Für dich persönlich ist es der zweite Aufstieg. Wie fühlt es sich als Coach an?

Ein Aufstieg ist immer etwas ganz besonderes. Ich habe im Fußball schon einiges mitgemacht, aber dieser Verein ist etwas ganz Besonderes. Es ist völlig egal, ob man Regionalliga, Bayernliga oder sonstiges spielt, man merkt direkt wie viel dieser Aufstieg für den TSV bedeutet. Wir haben gestern eine Traktorfahrt gemacht und die Leute haben uns von allen Seiten zugejubelt. Alte Menschen haben getanzt und teilweise sogar geweint. Diese Identifkation ist einzigartig und etwas Großartiges. Vom ganzen Trainerteam, kann ich nur einen riesen Dank an alle Zuschauer und Anhänger schicken. Sie haben alles grandios organisiert: Fahnen, Bengalos, Pyrotechnik, das war wirklich unbeschreiblich.

Mit deinen 37 Jahren gehörst du nicht mehr zu den jüngsten Spielertrainern. Wie lange kann sich Bergkirchen noch über deine Buden freuen?

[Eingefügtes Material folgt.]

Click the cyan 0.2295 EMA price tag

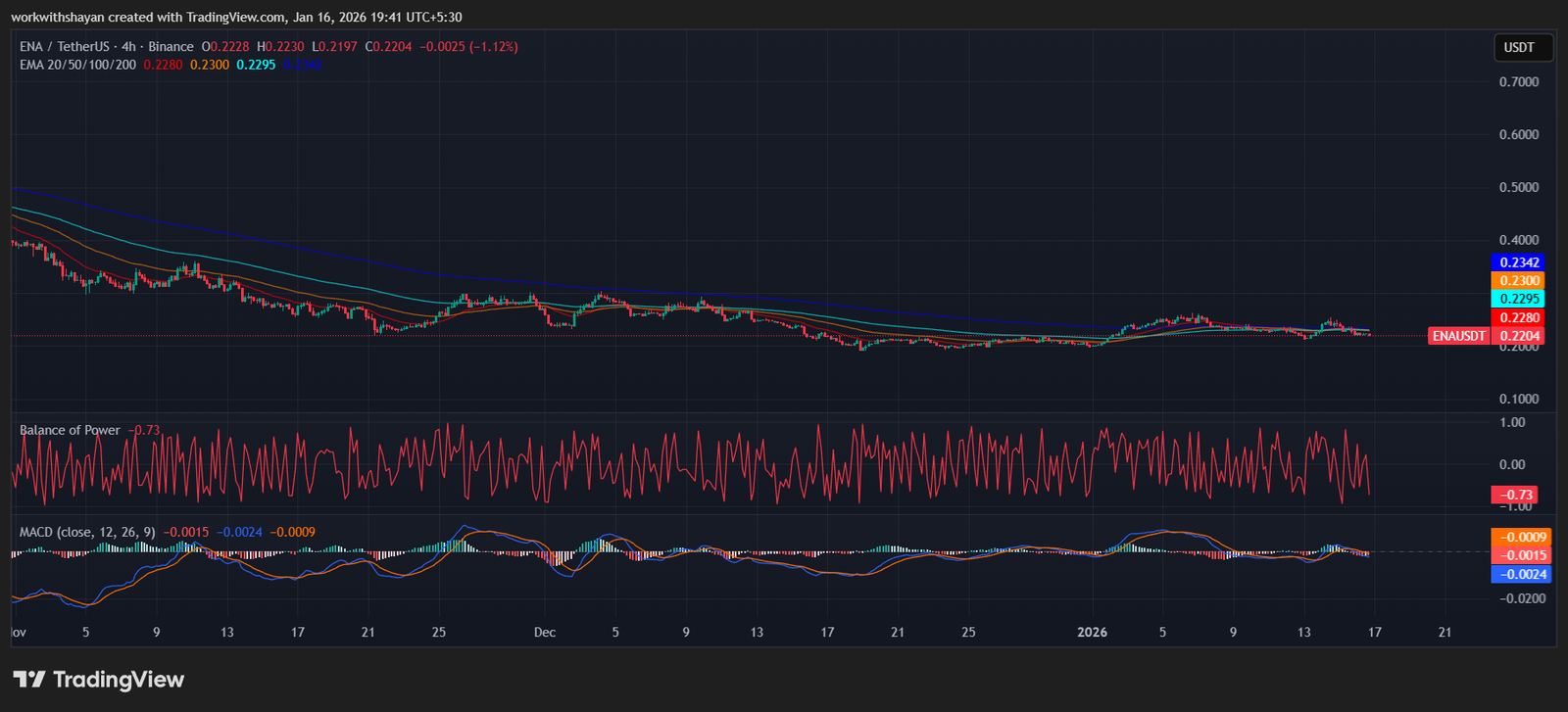[1519, 299]
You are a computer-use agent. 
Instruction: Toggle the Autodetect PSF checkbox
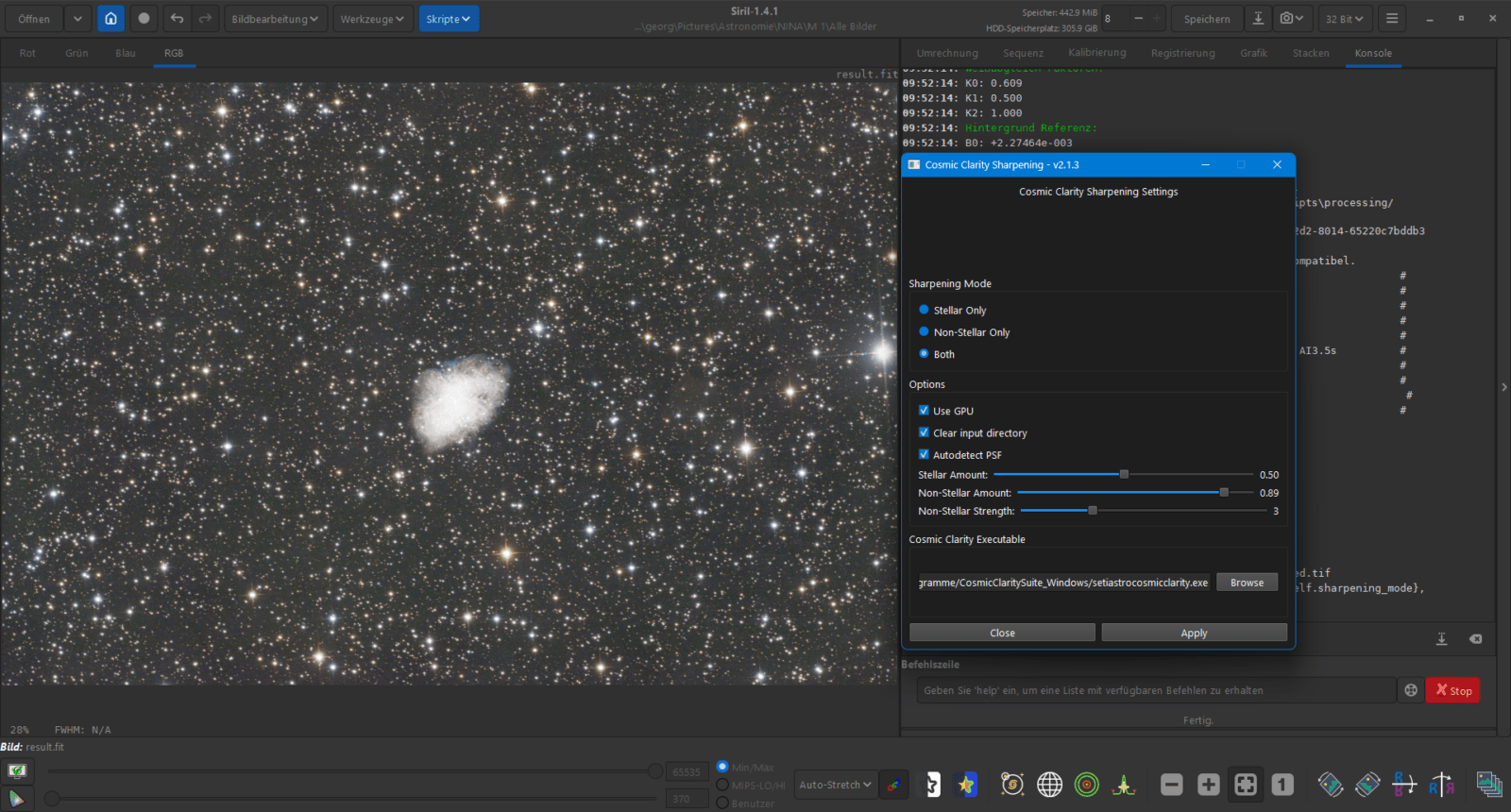point(924,454)
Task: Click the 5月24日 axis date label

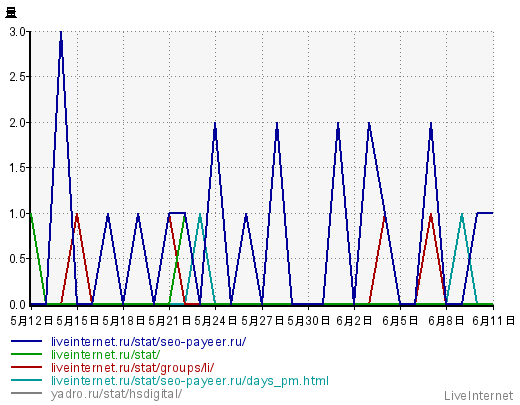Action: pyautogui.click(x=215, y=321)
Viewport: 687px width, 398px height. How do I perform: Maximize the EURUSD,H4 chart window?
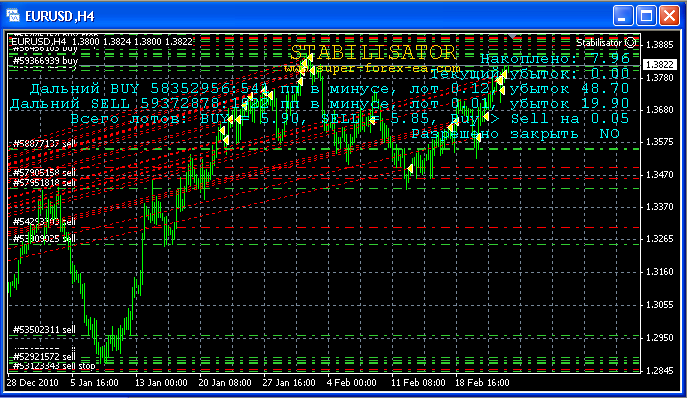646,16
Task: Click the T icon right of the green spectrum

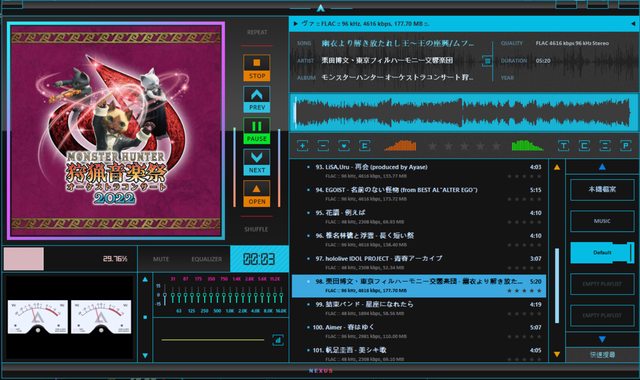Action: click(563, 146)
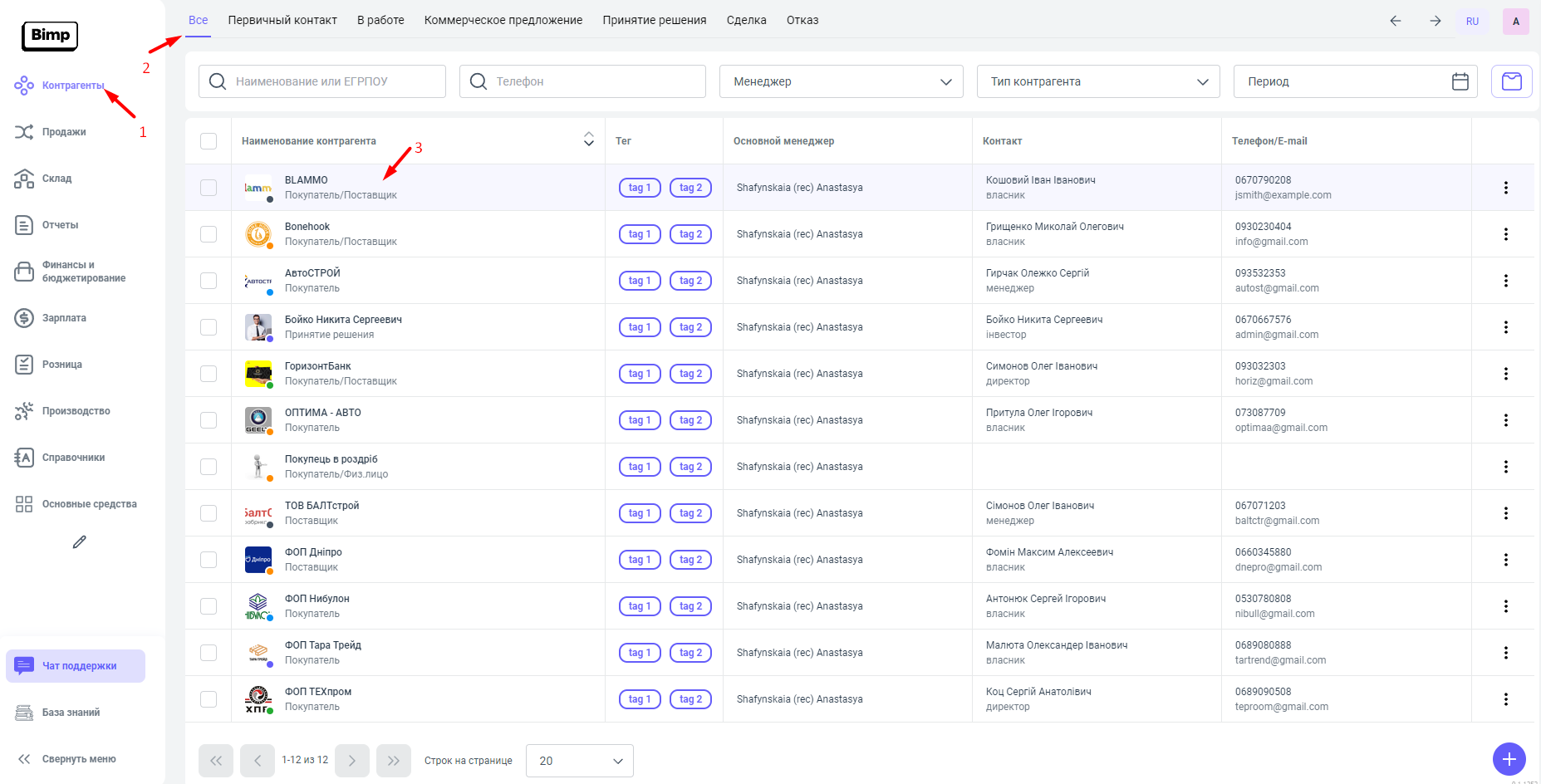The height and width of the screenshot is (784, 1541).
Task: Switch to Коммерческое предложение tab
Action: tap(503, 20)
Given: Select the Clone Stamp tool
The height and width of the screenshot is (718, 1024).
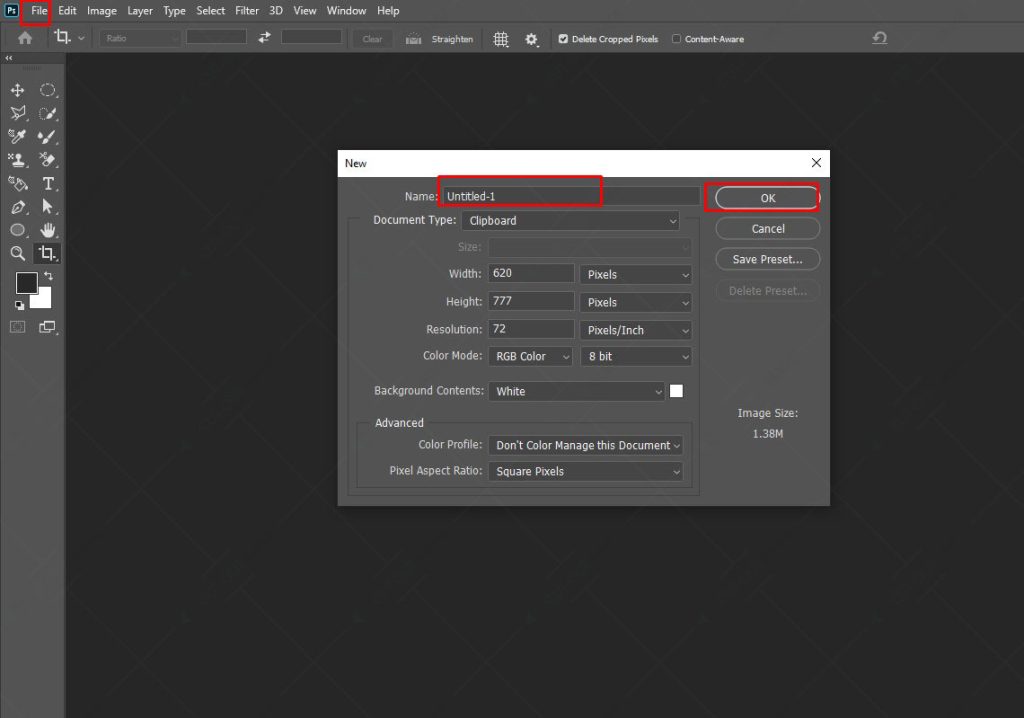Looking at the screenshot, I should click(17, 159).
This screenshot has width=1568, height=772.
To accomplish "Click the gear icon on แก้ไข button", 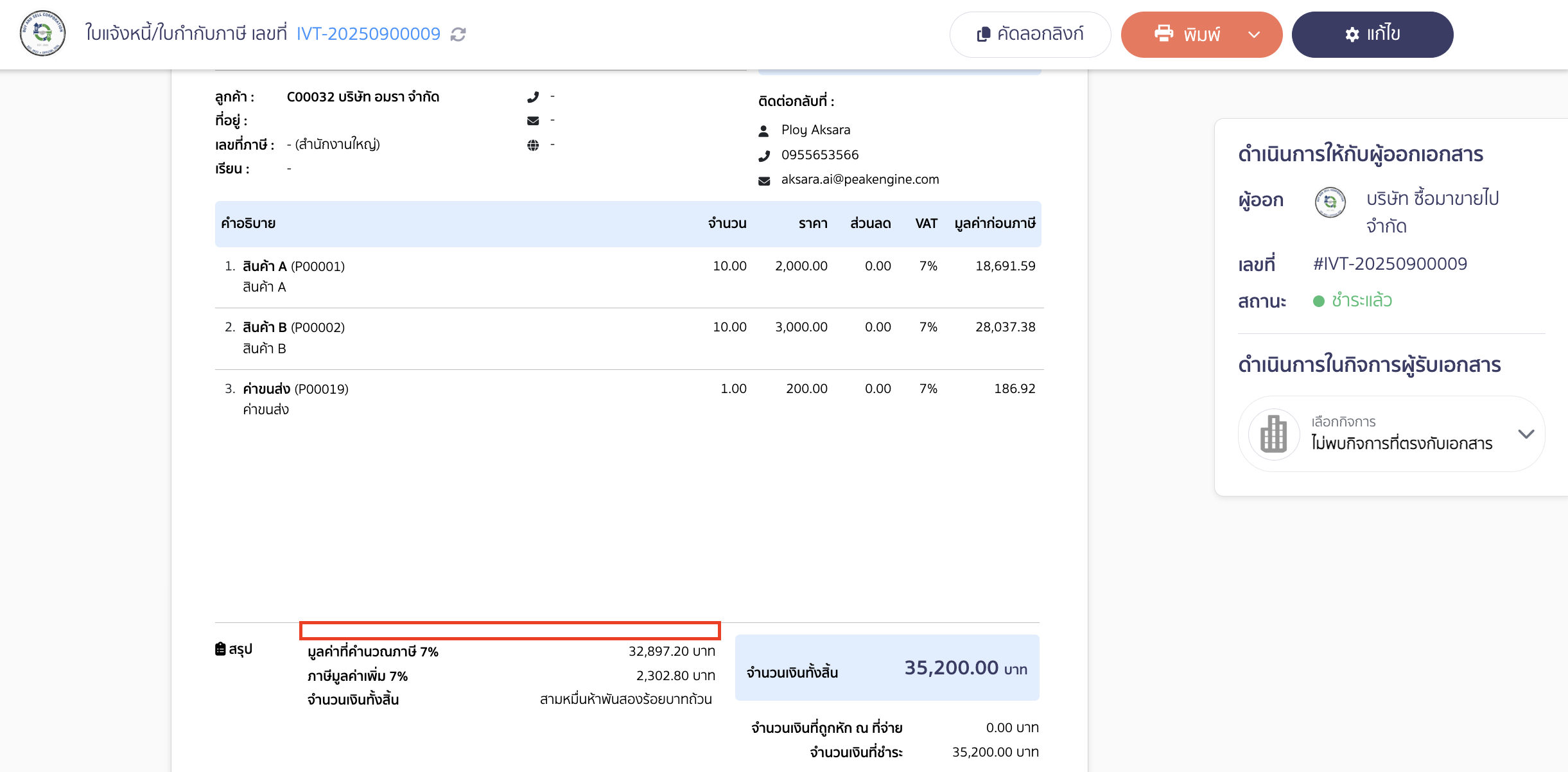I will 1352,34.
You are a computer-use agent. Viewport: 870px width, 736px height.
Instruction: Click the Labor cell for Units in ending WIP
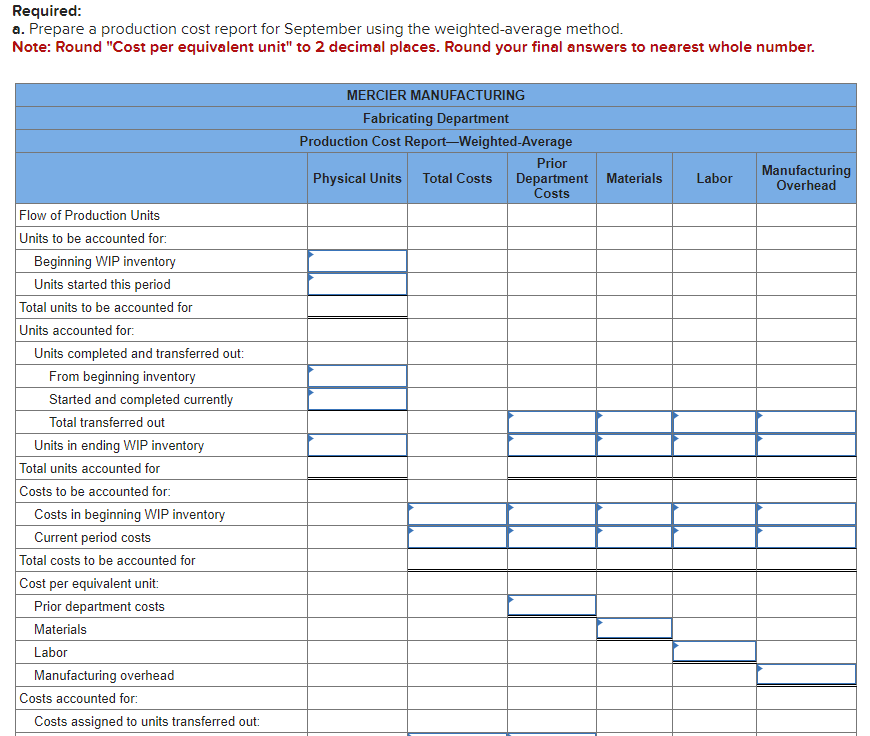(714, 445)
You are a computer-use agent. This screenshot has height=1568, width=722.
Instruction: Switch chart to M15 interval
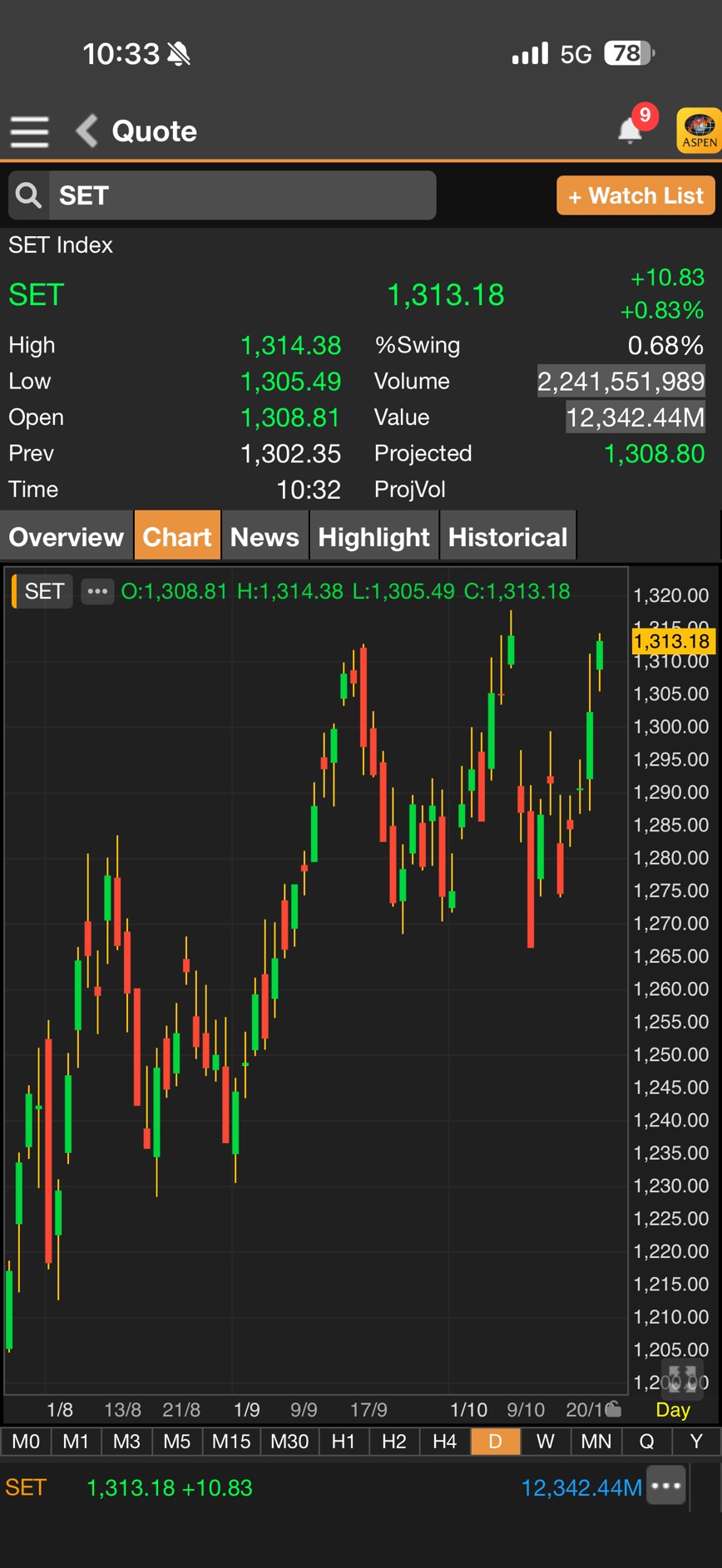pyautogui.click(x=230, y=1442)
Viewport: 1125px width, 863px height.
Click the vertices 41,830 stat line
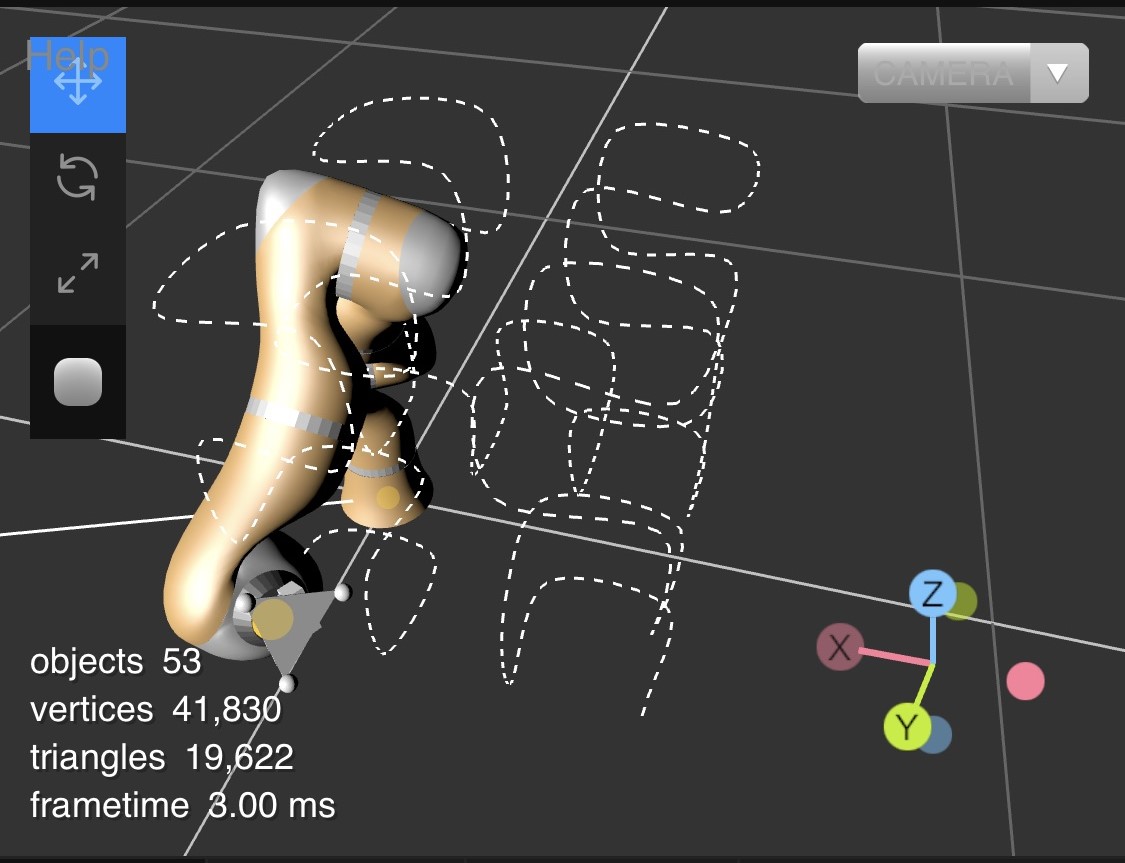click(x=155, y=709)
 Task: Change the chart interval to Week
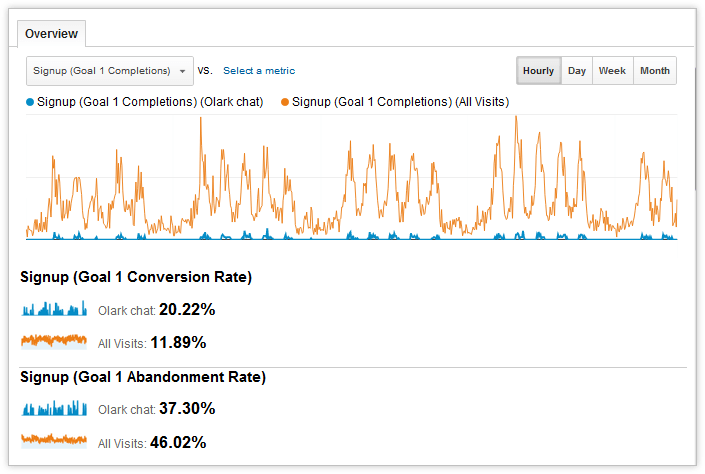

Ich habe schon im Winter verlängert. Ich wollte von Anfang an nicht nur für ein Jahr hier sein. Dabei schaue ich auch in keinster Weise aufs Geld, sonst wäre ich nicht beim TSV Bergkirchen. Natürlich wird man älter, aber ich werde versuchen der Mannschaft auch nächstes Jahr weiterzuhelfen. Wenn das nicht so hinhaut haben wir junge Hüpfer, die einspringen können. Irgendwann werde ich mich bestimmt zurückziehen und nur noch von der Seitenlinie beobachten. Bevor es ganz schlimm aussieht und ich mich wie alter Mann über den Platz schleppe, hänge ich die Schuhe auf jeden Fall an den Nagel. Nächstes Jahr werde ich auf jeden Fall noch auf dem Platz stehen, dann muss man weiter schauen.